WHAT NEEDS TO BE DONE>
Report back every line from the entries below in which the word "showing" occurs.

*** Opening RECORD EXCERPTS ***

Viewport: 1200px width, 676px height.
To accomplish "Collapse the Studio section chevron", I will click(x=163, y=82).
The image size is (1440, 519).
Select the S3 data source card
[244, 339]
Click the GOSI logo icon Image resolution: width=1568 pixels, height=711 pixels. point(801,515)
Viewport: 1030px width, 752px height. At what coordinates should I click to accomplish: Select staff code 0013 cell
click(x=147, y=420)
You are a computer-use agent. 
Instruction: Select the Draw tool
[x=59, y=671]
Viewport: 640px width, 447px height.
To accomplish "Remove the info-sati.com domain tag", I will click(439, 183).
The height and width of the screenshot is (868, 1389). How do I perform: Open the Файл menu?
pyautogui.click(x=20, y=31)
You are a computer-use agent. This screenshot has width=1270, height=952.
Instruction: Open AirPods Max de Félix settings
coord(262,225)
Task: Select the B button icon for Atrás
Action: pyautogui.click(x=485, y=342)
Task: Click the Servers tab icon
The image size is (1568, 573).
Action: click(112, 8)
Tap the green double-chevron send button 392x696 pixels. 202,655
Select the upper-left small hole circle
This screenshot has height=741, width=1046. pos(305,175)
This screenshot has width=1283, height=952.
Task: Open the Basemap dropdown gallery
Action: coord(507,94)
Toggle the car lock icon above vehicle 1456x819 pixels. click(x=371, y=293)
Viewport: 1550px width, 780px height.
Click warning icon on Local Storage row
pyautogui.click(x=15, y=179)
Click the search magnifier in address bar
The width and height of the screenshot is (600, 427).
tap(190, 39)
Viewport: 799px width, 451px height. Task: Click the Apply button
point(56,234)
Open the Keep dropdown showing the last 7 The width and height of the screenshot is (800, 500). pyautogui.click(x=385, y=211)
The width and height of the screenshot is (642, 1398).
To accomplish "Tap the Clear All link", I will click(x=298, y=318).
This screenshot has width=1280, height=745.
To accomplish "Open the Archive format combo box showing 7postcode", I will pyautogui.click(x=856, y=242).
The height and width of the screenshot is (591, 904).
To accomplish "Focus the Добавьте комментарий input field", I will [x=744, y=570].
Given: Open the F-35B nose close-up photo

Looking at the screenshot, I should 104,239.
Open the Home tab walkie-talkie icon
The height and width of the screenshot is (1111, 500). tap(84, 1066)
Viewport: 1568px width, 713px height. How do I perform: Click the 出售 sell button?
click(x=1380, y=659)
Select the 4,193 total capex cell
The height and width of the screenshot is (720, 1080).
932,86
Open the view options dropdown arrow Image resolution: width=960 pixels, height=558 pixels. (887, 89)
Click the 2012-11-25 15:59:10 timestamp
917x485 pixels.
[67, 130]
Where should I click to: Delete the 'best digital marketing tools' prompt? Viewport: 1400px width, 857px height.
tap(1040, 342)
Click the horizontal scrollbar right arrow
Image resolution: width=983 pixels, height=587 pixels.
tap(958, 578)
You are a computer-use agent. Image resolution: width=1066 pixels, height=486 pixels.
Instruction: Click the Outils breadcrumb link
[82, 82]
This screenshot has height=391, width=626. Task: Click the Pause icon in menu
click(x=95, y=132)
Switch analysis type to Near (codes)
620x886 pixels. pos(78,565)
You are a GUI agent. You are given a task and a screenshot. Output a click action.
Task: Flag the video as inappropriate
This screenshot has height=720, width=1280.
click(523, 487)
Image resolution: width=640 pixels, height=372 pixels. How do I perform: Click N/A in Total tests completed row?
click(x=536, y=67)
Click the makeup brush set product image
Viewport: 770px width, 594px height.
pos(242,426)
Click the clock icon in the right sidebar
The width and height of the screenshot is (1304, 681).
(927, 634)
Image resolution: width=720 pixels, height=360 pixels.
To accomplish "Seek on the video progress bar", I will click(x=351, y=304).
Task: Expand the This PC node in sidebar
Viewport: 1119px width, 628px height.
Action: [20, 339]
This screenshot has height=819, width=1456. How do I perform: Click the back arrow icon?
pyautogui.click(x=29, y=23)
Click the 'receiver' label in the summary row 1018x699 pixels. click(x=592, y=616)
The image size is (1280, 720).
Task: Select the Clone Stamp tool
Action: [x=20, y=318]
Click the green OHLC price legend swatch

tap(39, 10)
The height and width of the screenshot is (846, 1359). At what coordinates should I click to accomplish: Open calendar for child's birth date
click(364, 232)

*** Closing RECORD EXCERPTS ***

EXERCISE RESPONSE>
Open the Keep dropdown showing the last 7 The width and height of the screenshot is (800, 500). pyautogui.click(x=385, y=211)
To accomplish "Open the Archive format combo box showing 7postcode", I will pyautogui.click(x=856, y=242).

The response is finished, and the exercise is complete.